# PARA Project TODOs

## In Progress

- [ ] **Panda deployment (HIGHEST PRIORITY)** — second embodiment. Master's student (friend's contact, experienced with calibrated Panda setup) supposedly running this. **FOLLOW UP (as of 2026-04-29):** confirm they're actually progressing — Cameron flagged uncertainty that they've started. Ping them or check via friend.
- [ ] **"In the wild" campus deployment (HIGHEST PRIORITY)** — train robot in ~2 locations, then wheel it around campus (quad, hallways, outdoor) on the mobile desk and test. Real-world spatial/environment generalization. Train left/test right but in the REAL WORLD.
   - Custom arm: **BUILT + ArUco-based joint calibration done as of 2026-04-29.** Self-calibration (commanding/conditioning) verified.
   - Remaining custom-arm finalization: iPhone streaming with consistent intrinsics, joint limits, misc tedious config.
- [ ] **UMI gripper build + data collection (START NOW)** — build the UMI mini gripper, start collecting demos. Test the video model (SVD + PARA) fine-tuning on real-world data. Key questions: how does video model fine-tuning transfer to real world? How does it generalize to new viewpoints on real hardware? Also serves as a third embodiment for cross-embodiment story. Can do this while waiting for Panda and new arm.
   - **NEXT PHYSICAL STEP (2026-04-29): design + print ArUco-tagged handle/box for UMI gripper.** ~15–20 min CAD, overnight print. ArUco box at the handle lets external camera recover gripper pose. Why UMI over hand teleop: removes scale ambiguity and finger-closing ambiguity that plague bare-hand demos. Robot gripper handles already added for kinesthetic mode — UMI is the symmetric demonstrator-side tool.
- [ ] **Cross-embodiment TASK transfer (HIGH PRIORITY)** — record ~3 tasks with human hands (50 demos each, same camera as robot), ~3 different tasks with robot (20 demos each). Train PARA on all data (hand tasks = heatmap-only supervision via point tracks, robot tasks = full supervision). Test: robot executes the hand-only tasks it's never done itself. If it works, this is the headline: "human demos teach a robot new tasks through pixel-aligned supervision." Needs: same camera setup for hand+robot, point track extraction (CoTracker), can start with UMI or small 6DOF arm.
- [ ] **Paper rewrite** — draft being rewritten by paper_writing agent. KeyGrip → PARA rename, real robot results, LIBERO OOD, video backbone.

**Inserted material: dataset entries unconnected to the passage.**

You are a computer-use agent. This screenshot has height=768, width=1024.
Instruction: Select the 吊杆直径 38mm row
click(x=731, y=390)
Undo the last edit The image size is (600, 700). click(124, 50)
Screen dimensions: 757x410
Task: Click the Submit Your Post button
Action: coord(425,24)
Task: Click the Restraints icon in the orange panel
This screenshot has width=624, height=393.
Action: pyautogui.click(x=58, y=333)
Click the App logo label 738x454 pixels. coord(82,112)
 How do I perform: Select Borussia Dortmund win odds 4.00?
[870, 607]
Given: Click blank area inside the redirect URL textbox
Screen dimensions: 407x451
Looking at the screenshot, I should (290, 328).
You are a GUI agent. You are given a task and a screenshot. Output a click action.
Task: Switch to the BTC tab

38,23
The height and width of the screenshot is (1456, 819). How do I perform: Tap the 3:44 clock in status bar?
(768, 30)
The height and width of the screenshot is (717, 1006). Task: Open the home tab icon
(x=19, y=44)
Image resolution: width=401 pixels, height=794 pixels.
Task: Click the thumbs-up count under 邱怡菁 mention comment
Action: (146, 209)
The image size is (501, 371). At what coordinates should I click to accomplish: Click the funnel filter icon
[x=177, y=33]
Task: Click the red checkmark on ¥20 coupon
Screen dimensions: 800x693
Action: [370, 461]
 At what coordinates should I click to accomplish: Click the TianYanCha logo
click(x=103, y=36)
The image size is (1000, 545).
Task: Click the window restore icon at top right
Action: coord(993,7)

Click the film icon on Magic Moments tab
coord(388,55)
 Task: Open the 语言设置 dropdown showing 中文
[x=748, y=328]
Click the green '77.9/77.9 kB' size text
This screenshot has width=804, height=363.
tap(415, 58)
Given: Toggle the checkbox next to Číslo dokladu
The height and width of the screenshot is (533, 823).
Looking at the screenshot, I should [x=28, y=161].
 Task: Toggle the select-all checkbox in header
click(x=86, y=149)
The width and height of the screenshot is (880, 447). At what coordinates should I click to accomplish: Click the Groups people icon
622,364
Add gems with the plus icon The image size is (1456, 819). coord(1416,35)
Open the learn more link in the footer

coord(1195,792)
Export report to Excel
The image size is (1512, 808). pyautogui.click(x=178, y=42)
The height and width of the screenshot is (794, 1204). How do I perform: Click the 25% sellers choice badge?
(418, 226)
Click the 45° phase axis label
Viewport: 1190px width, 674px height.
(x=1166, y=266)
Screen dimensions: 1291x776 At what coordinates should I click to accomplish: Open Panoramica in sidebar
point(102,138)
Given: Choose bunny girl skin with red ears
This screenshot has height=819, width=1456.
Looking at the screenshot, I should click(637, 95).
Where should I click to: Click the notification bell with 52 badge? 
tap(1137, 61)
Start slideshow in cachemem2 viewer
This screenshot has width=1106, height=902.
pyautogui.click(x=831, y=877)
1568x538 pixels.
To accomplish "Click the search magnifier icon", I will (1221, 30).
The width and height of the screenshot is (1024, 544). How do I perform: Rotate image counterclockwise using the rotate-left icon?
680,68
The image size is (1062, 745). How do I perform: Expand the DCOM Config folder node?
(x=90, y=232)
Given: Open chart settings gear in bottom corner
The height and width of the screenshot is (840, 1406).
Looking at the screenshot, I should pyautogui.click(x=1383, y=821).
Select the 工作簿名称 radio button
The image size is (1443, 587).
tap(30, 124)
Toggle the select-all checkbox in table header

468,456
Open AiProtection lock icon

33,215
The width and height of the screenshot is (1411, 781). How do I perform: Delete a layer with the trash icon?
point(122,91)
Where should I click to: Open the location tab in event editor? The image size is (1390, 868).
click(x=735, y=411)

Check paper at https://omidlab.net/paper
- [ ] **Arm-deletion point track pretraining experiment** — backbones agent is working on this. Delete robot arm visually, render EEF dot, pretrain PARA (1 height bucket heatmap) and global regression (CLS→MLP→uv) on 256 arm-deleted demos, fine-tune with 10 full demos. Tests whether 2D pixel track pretraining transfers to full robot control. Derisk for hand demo / cross-embodiment pretraining.

## Experiments To Run

- [ ] **Translation-based viewpoint shifts** — current viewpoint experiments only test rotation (spherical cap sampling). Add horizontal and vertical camera translation tests (slide camera left/right, up/down without re-orienting). This directly tests PARA's translational equivariance — should be the strongest advantage. Keep camera orientation fixed, only change position.
- [ ] **Diffusion Policy baseline in LIBERO** — popular baseline, reviewers will ask. Should fail OOD for same coordinate-regression reasons as ACT. Validates that the failure is about parameterization, not about ACT specifically.
- [ ] **Longer-horizon LIBERO tasks (LIBERO-Long)** — multi-step tasks (open drawer, pick object, place inside, close). Tests whether PARA's advantage compounds over more replan cycles. Lower priority since real robot already covers 3 tasks.
- [ ] **Video backbone on real robot** — currently SVD+PARA is LIBERO-only (90% vs 0%). Even one real-robot task with video backbone would strengthen Contribution 2.
- [ ] **Hand demo co-training (after arm-deletion results)** — if arm-deletion experiment works, collect ~50-100 hand demos from robot camera viewpoint on SO-100, co-train with robot demos. Compare data efficiency: 10 robot + 50 hand demos vs 20 robot demos.

## Visualizations / Media

- [ ] **Combined project video** (~60-90s) — stitch DINO PCA consistency, ACT vs PARA comparison, feature PCA grid, real robot clips. See video_storyboard.md.
- [ ] **PARA heatmap overlay on rollout** — show heatmap prediction following the object during a PARA rollout. Standalone visualization.
- [ ] **Per-theta viewpoint chart as PNG** — exists on website as Chart.js but need standalone image for paper/slides.
- [ ] **Keynote slides** — generate .pptx from keynote_notes.md using slides.py helper.

## Paper Writing

- [ ] **Method diagram / Figure 1** — Figma figures exist but need final layout for paper.
- [ ] **Results figures** — publication-quality versions of distribution plots, per-theta chart, real robot qualitative grid.
- [ ] **Related work** — address RVT (multi-view heatmaps, different input modality), Lift-Splat-Shoot (2D→3D for perception not action), affordance methods.
- [ ] **Cross-embodiment discussion paragraph** — pixel-aligned supervision is embodiment-agnostic (supervises interaction point, not robot). Decouples "what to interact with" from "how to move." Tie to arm-deletion experiment results.

## Long-Term / Future Work

- [ ] **DROID pretraining** — download ~55% complete. Train PARA on 95K diverse robot episodes. Cross-lab, cross-camera pretraining story.
- [ ] **Egocentric video pretraining** — point tracks from Ego4D/Epic-Kitchens. Viewpoint alignment problem needs solving first. Park until DROID pretraining works.
- [ ] **Multi-embodiment real robot** — new arm + SO-100 + Panda, show same PARA model transfers or benefits from cross-embodiment pretraining.